There are two small programs. The program written in python2.7 is the main OD pairs generator. The one named generator_driver is a bash shell script.

For the purpose of giving one particular csv file and generate OD pairs from that. Just invoke the python program by itself, the syntax is:

		python2 ODGenerator.py [-f filePath] [-n numOfPairs] [-la latitude] [-lo longitude] [-d]
		(if corresponding command line arguments are not provided, it will use defaults)

		[numOfPairs]: represents the number of OD pairs you want to generate in each 
		output file eg. "python2 ODGenerator.py -n 100" will make the script produce 100 pairs of OD in each output file using different strategies.
		default num of pairs: 50

		[filePath]:represents the input file path
		default file path: ./Shanghai3.csv

		[latitude] and [longitude]: these two arguments are related with 
		the strategy used in generating the OD pairs.(see below for details)
		default latitude: 0.0
		default longitude:0.0

		[-d]: when the -d flag is turned on, the program will run in debug mode. It will generate debug 
		files after each sorting operation.(see below for details)

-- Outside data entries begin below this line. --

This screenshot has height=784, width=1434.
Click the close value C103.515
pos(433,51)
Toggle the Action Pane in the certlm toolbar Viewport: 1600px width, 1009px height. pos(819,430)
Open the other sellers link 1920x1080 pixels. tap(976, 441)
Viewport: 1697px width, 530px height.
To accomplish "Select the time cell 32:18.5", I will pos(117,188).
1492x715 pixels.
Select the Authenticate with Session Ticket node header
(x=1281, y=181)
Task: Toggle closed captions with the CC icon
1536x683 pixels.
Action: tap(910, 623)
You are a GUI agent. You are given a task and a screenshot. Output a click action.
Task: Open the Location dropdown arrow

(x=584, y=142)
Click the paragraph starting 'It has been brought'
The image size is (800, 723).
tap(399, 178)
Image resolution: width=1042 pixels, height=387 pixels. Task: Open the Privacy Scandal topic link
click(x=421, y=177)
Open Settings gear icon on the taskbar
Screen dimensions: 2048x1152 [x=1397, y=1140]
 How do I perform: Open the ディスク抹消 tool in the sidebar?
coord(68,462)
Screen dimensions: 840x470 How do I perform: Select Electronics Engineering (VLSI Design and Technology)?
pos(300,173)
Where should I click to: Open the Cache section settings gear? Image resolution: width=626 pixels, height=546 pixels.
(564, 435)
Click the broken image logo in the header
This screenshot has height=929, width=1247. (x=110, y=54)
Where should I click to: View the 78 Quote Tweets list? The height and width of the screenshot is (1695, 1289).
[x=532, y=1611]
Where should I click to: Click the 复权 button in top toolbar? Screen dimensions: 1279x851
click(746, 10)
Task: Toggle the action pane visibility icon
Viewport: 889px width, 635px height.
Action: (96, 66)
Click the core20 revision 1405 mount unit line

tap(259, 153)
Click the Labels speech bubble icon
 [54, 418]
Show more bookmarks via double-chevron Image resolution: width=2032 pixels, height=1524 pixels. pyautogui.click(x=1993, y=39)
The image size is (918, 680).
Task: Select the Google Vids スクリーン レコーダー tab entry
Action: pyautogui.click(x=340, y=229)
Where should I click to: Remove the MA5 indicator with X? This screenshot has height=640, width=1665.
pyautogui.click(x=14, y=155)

Altogether there are six methods to generate OD pairs, each of them will produce a single output file with the name in the format of [inputFileName][methodName].xml. All the methods guarantee that no duplicate OD pairs (pairs with the same starting and ending points) will be generated more than once in one file.

		generateRandomPairs: just randomly generate OD pairs

		closeCategoryID: sort all the entries by their category id, and then produce OD pairs having 
		very close category id, usually this will produce OD pairs with the same category id.

		distinctCategoryID: sort all the entries by their category id, produce OD pairs having most distinct category id

		smallDisFromRef: sort all the entries by their distance from given reference point or from default(latitude: 0.0 longitude: 0.0)
		then produce OD pairs having comparatively small sphere distance from the reference point.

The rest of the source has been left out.